Thanks for the reply. Just to verify, are you saying I can just add the
tag as I would with HTML. If so, that is great!! Thanks for taking the
time to reply.
On Nov 6, 10:29 am, "Daniel Pitts" <googlegrou...@coloraura.com>
wrote:
> Thanks for the reply. Just to verify, are you saying I can just add the
> tag as I would with HTML. If so, that is great!! Thanks for taking the
> time to reply.
That is correct. A well-written JSP will look almost
exactly like a normal HTML file, with the occasional
<% %> intrusion.
(This is a statement of opinion, but it's also The Truth.

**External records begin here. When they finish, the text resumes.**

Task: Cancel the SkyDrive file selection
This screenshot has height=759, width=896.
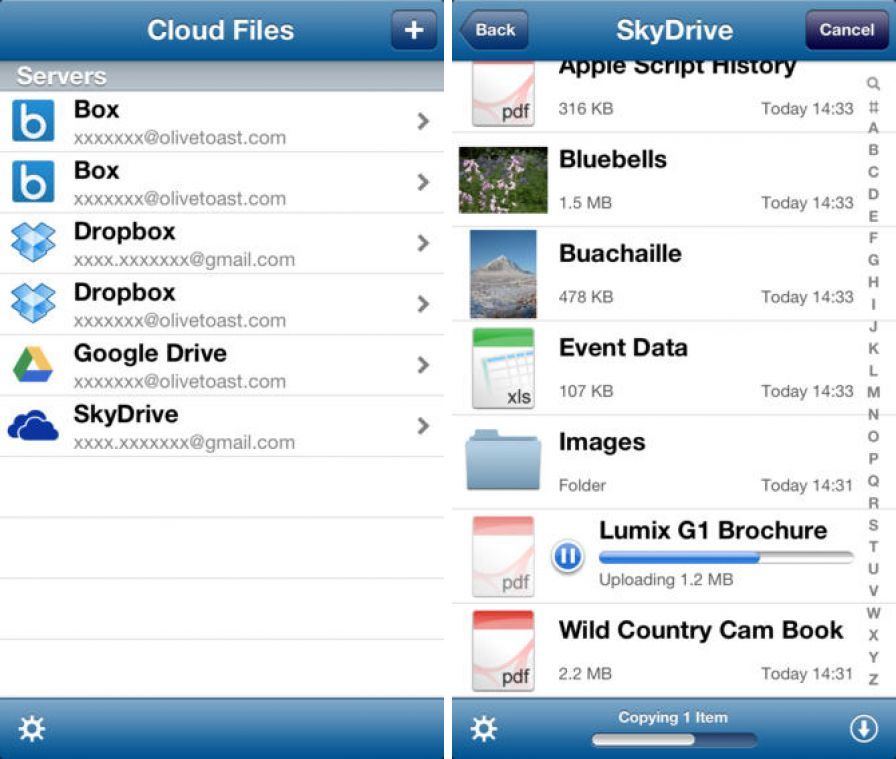Action: point(846,30)
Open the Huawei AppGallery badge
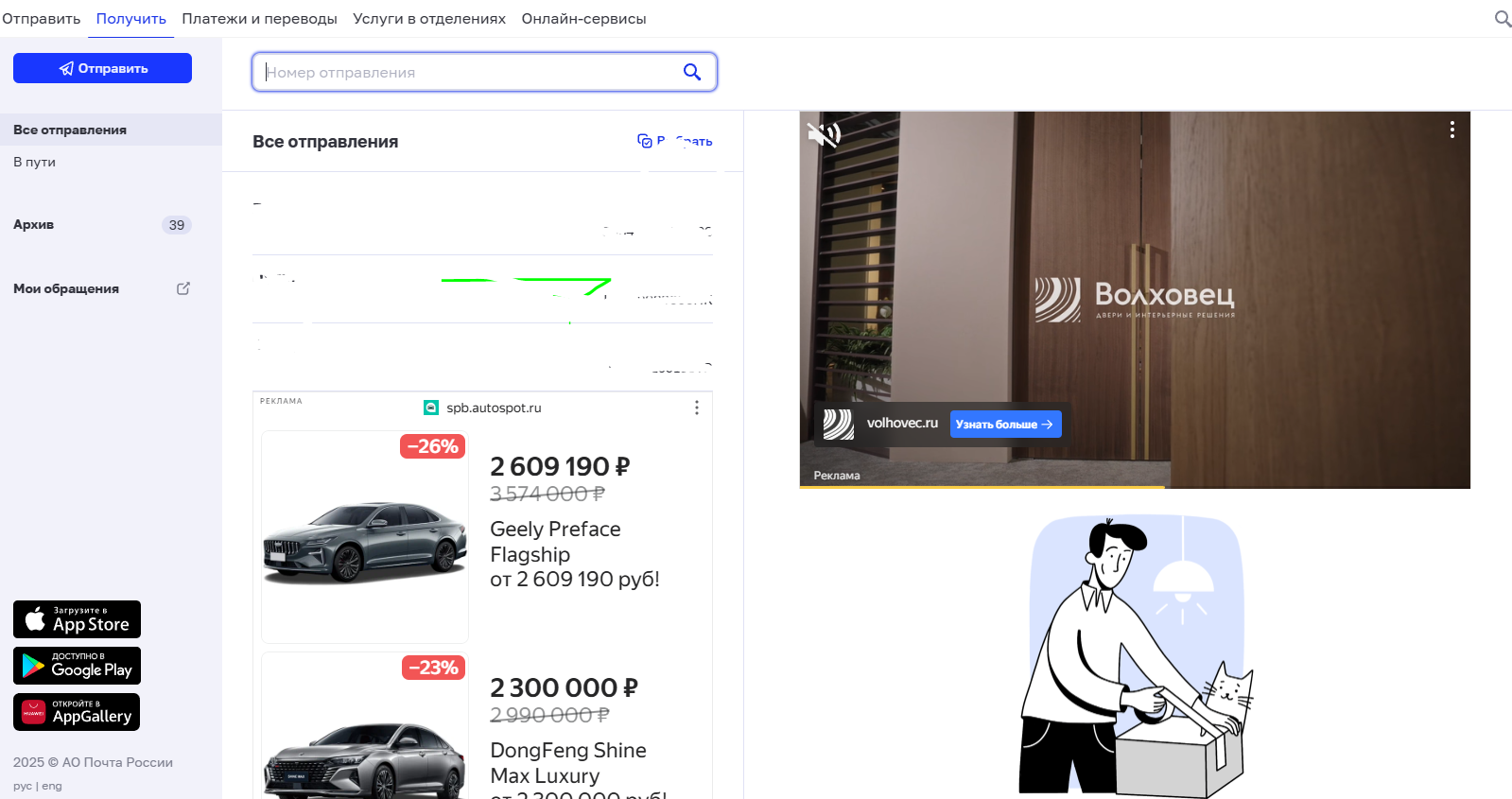 click(77, 712)
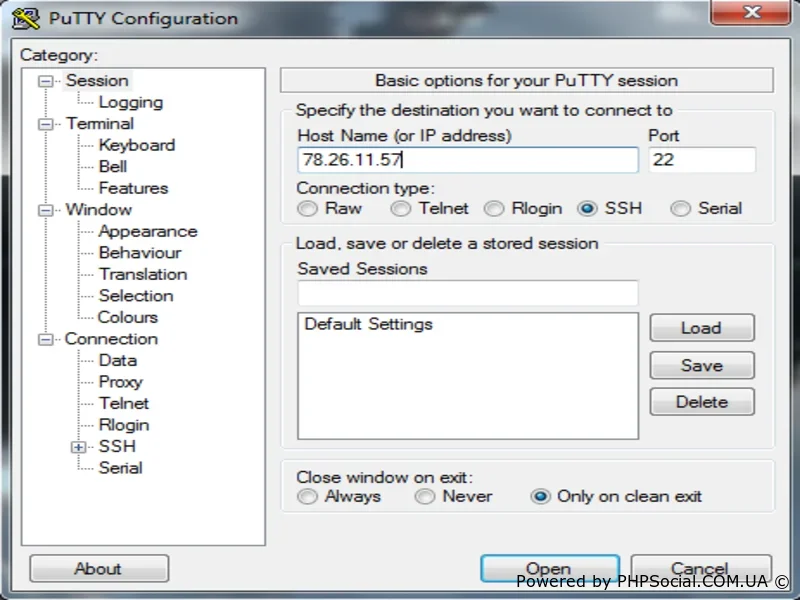Click the PuTTY icon in title bar
This screenshot has width=800, height=600.
27,18
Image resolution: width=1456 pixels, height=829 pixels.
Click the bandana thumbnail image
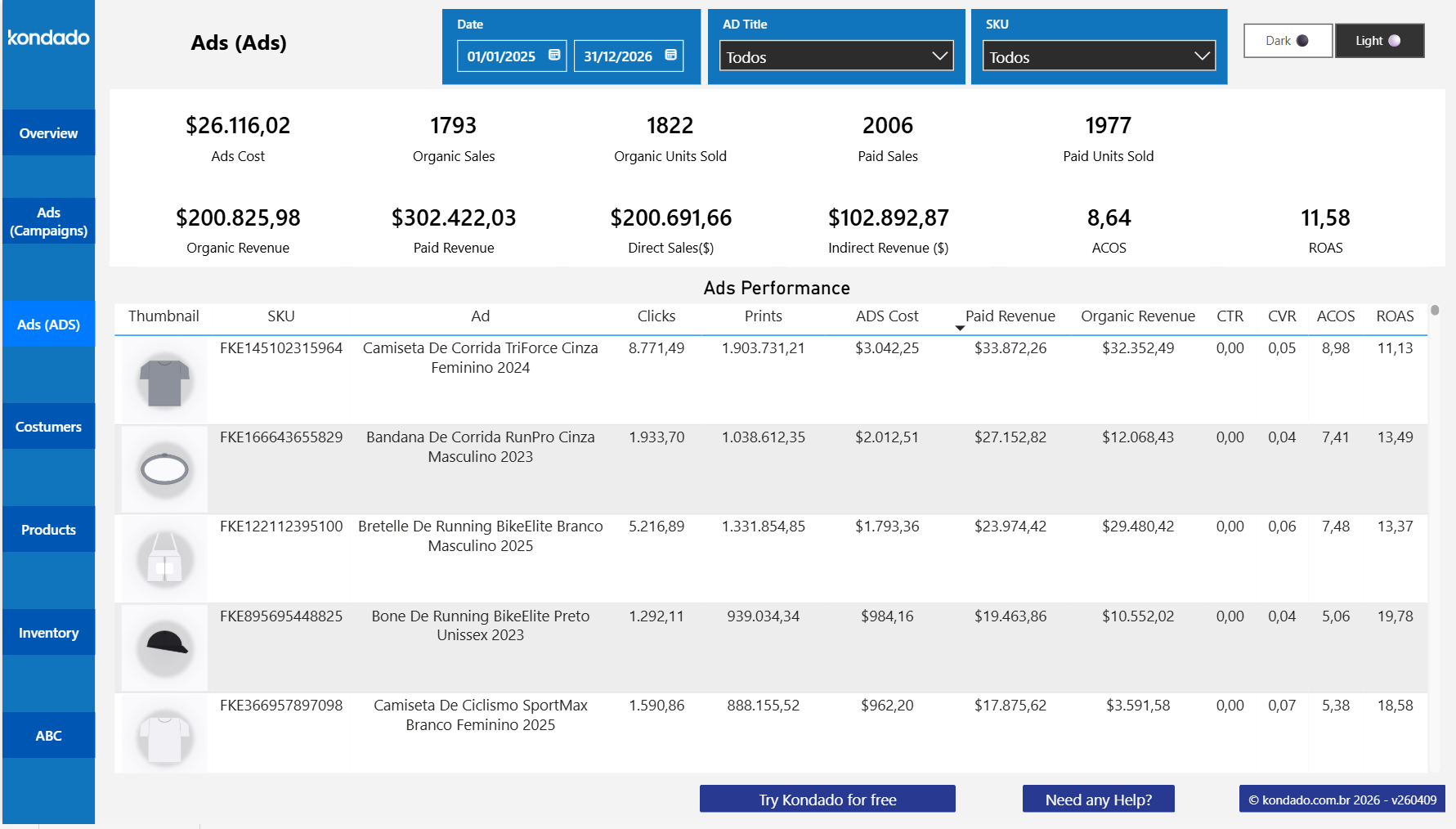tap(164, 469)
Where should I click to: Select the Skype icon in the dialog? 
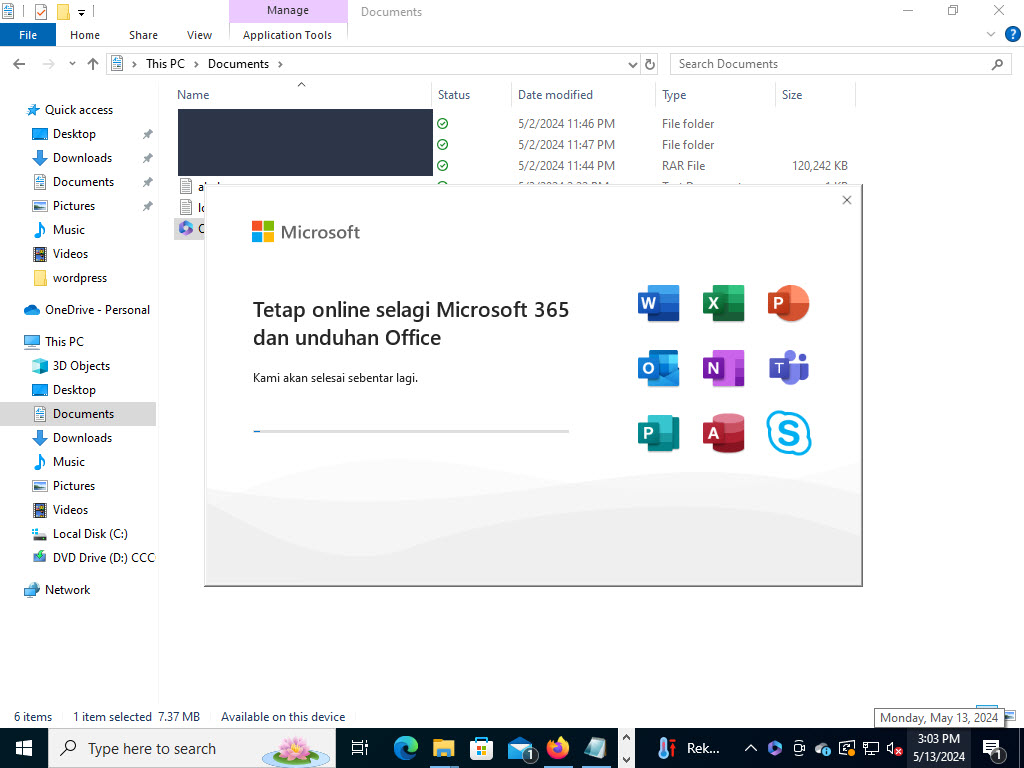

If your JSP looks more like a Java program with occasional
HTML tags, you're doing it the hard way.)

Signature
Mark Jeffcoat
Austin, TX
bravesplace@yahoo.com - 06 Nov 2006 17:30 GMT
Thank you so much for your help, and advise.

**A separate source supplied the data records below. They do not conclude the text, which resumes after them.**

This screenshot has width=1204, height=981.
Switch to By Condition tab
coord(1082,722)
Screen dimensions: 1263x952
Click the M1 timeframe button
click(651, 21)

> bravespl...@yahoo.com writes:
> > Thanks for the reply. Just to verify, are you saying I can just add the
[quoted text clipped - 10 lines]
> Mark Jeffcoat
> Austin, TX
Daniel Pitts - 06 Nov 2006 20:35 GMT
> > Thanks for the reply. Just to verify, are you saying I can just add the
> > tag as I would with HTML. If so, that is great!! Thanks for taking the
[quoted text clipped - 11 lines]
> Mark Jeffcoat
> Austin, TX
Actually, a well-written JSP will look like XHTML with namespaced
action tags such as "<c:if test='${something}'>Something is
true</c:if>"
:-)
aflat362 - 07 Nov 2006 21:14 GMT
> > > Thanks for the reply. Just to verify, are you saying I can just add the
> > > tag as I would with HTML. If so, that is great!! Thanks for taking the
[quoted text clipped - 16 lines]
> true</c:if>"
> :-)
Actually, a well-written JSP would work - bug free - regardless of
whether you use scriptlets or tag libraries or EL. Nothing is wrong
with scriptlets.
Daniel Pitts - 07 Nov 2006 21:21 GMT
> > > > Thanks for the reply. Just to verify, are you saying I can just add the
> > > > tag as I would with HTML. If so, that is great!! Thanks for taking the
[quoted text clipped - 20 lines]
> whether you use scriptlets or tag libraries or EL. Nothing is wrong
> with scriptlets.
Nothing is "wrong" with them, but they tend to be abused.